Re: crawling FTP sites

James Black (black@eng.usf.edu)
Wed, 11 Sep 1996 19:34:56 -0400 (EDT)


Hello,

On Wed, 11 Sep 1996, Greg Fenton wrote:

> FTP was designed to be interactive, with a single user traversing
> directories and grabbing zero or more files. I would think that
> an FTP-friendly robot would behave similarily (minus user abuses).
>
> Which brings me to question:
> What would be considered FTP-friendly behaviour for a robot?
> How much information should a robot get at one time?
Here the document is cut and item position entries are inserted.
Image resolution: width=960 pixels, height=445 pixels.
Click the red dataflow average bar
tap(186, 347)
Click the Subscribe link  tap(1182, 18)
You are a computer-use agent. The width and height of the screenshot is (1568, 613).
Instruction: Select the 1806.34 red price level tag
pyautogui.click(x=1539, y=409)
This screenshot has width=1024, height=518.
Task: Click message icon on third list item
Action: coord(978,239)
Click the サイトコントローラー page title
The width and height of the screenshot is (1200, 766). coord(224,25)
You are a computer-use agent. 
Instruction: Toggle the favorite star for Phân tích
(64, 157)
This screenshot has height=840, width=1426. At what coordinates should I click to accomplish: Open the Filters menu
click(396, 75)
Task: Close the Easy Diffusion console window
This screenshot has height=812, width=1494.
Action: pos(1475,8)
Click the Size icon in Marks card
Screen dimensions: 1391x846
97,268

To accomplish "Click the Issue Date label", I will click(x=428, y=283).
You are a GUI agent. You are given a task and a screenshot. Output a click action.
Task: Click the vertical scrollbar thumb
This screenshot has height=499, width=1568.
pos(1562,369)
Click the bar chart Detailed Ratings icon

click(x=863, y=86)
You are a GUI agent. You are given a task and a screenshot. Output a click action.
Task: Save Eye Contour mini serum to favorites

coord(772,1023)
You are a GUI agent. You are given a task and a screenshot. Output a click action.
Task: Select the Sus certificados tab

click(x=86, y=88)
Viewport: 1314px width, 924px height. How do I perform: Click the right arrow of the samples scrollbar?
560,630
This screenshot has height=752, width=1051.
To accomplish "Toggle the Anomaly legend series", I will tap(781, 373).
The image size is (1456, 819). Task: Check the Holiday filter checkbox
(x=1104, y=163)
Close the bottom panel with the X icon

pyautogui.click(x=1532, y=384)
If you are going to do it this way, then you should look to see what the
local time is, and do it after midnight, so that it is more likely to be
slow, and make certain to read robot.txt in the top directory, to see that
they allow robots.
If you are not spending too long on there, you should be able to get
quite a bit. I have a program that gets about 5M of FAQs from mit
whenever I run it, so getting information shouldn't be a problem, just
consider the time that you are getting on the mchine.
Enjoy.

==========================================================================
James Black (Comp Sci/Elec Eng Senior)
e-mail: black@eng.usf.edu
http://www.eng.usf.edu/~black/index.html
"An idea that is not dangerous is unworthy of being called an idea at all."
Oscar Wilde
**************************************************************************